Exercise:
The lines to copy are those in the records below that hold the word "will".

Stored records
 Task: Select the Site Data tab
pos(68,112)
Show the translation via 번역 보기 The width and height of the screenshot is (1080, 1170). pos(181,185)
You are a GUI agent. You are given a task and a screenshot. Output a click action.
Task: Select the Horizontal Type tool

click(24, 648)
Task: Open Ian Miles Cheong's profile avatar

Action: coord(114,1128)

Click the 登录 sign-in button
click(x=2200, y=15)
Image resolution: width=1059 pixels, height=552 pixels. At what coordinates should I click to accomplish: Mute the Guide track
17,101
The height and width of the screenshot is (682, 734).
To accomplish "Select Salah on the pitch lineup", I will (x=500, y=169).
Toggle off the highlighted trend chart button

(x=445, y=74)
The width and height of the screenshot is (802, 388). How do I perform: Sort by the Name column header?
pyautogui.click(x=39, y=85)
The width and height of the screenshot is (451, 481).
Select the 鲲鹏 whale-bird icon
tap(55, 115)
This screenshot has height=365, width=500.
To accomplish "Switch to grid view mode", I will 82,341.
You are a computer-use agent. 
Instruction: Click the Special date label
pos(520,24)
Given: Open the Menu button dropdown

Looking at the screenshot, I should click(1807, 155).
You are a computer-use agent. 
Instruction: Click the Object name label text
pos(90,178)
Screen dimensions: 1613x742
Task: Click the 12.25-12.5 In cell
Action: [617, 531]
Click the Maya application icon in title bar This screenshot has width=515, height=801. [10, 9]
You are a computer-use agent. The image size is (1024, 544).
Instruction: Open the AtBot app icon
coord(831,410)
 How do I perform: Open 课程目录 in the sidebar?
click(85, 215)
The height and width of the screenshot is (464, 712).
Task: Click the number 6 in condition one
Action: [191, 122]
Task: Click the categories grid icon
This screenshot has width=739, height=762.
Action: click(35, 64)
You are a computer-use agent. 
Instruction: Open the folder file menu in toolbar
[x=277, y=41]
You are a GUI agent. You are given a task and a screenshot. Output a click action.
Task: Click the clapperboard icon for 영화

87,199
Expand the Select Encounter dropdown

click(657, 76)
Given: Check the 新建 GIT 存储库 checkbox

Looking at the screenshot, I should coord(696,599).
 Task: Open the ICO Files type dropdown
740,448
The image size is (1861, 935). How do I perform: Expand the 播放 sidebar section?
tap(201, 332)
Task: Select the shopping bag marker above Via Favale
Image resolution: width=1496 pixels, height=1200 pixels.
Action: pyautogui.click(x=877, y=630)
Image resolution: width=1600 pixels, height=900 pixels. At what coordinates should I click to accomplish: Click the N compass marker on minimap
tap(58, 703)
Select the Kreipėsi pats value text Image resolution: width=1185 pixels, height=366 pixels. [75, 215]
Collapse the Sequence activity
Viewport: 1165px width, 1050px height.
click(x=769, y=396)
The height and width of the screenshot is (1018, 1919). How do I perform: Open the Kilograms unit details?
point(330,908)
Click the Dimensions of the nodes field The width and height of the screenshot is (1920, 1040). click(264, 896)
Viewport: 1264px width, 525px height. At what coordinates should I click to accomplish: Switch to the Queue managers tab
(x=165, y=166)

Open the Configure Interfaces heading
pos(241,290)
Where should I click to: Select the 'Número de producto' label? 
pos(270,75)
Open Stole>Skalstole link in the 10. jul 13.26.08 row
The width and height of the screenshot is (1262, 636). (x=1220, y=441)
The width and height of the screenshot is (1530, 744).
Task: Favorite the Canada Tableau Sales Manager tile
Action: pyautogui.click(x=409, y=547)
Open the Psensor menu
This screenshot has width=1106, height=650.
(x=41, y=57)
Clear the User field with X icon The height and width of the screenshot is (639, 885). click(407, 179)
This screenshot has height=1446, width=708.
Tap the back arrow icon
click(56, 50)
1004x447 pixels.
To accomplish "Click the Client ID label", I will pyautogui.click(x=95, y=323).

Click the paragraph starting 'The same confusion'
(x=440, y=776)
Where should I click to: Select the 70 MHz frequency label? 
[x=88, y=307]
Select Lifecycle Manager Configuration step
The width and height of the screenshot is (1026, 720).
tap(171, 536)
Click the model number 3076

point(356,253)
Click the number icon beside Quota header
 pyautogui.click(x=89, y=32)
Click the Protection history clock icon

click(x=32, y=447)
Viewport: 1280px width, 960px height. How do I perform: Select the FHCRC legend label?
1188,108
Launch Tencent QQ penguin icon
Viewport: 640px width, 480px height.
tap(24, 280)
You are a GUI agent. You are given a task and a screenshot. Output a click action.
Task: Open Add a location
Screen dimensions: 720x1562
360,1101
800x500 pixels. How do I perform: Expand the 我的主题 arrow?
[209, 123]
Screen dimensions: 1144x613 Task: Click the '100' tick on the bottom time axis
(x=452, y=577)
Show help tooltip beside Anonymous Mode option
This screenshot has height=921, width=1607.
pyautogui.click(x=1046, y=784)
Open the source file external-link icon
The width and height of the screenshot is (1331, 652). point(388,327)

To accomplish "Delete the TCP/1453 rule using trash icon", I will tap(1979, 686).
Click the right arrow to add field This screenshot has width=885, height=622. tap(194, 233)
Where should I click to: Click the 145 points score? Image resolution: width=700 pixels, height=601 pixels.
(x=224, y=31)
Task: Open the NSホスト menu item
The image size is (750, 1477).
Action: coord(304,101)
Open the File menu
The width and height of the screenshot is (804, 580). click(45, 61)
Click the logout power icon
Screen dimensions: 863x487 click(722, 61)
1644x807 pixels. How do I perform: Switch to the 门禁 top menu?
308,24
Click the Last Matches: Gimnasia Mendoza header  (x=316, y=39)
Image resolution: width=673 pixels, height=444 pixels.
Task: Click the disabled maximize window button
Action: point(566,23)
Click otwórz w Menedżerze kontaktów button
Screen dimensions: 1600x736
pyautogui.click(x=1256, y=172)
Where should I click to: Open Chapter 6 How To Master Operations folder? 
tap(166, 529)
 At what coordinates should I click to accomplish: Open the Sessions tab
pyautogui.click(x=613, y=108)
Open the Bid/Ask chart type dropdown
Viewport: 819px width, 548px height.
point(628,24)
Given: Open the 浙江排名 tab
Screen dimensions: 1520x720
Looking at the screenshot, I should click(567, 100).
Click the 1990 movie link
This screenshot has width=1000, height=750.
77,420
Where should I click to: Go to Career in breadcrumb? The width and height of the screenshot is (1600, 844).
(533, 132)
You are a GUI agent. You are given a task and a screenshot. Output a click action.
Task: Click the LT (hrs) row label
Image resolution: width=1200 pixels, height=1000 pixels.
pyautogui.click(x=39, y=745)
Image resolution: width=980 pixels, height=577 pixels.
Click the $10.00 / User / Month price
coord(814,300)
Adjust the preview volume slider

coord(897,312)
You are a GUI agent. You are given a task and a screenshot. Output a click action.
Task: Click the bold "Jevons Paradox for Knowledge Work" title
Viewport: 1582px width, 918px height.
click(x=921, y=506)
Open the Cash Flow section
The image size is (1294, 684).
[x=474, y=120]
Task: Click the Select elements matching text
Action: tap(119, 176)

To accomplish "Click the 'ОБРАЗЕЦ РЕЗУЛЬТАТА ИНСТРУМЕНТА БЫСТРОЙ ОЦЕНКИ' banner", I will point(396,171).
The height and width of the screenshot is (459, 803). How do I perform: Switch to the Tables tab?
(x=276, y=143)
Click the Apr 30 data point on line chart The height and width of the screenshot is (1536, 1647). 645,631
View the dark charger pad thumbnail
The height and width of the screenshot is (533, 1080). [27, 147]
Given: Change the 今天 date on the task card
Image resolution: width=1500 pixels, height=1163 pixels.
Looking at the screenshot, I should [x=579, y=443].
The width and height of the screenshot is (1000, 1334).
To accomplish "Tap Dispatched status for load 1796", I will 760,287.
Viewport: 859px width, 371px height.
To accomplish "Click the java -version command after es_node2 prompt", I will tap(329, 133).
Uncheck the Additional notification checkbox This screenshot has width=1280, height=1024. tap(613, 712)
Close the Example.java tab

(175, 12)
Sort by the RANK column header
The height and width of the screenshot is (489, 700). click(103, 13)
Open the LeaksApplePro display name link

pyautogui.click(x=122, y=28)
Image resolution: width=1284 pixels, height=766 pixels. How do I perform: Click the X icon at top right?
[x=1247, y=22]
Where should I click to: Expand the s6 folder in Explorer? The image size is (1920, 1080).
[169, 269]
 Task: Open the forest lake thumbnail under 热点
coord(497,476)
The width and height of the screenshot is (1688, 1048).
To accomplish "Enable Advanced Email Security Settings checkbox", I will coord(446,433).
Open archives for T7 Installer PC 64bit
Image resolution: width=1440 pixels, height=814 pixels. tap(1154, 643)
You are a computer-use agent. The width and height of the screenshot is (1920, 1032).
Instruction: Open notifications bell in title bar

Solved problem:
To accomplish "Select Salah on the pitch lineup", I will (x=500, y=169).
To accomplish "Switch to grid view mode", I will 82,341.
To accomplish "Click the Client ID label", I will pyautogui.click(x=95, y=323).
To accomplish "Delete the TCP/1453 rule using trash icon", I will tap(1979, 686).
To accomplish "Click the 'ОБРАЗЕЦ РЕЗУЛЬТАТА ИНСТРУМЕНТА БЫСТРОЙ ОЦЕНКИ' banner", I will point(396,171).
To accomplish "Tap Dispatched status for load 1796", I will 760,287.
To accomplish "Click the java -version command after es_node2 prompt", I will tap(329, 133).
To accomplish "Enable Advanced Email Security Settings checkbox", I will coord(446,433).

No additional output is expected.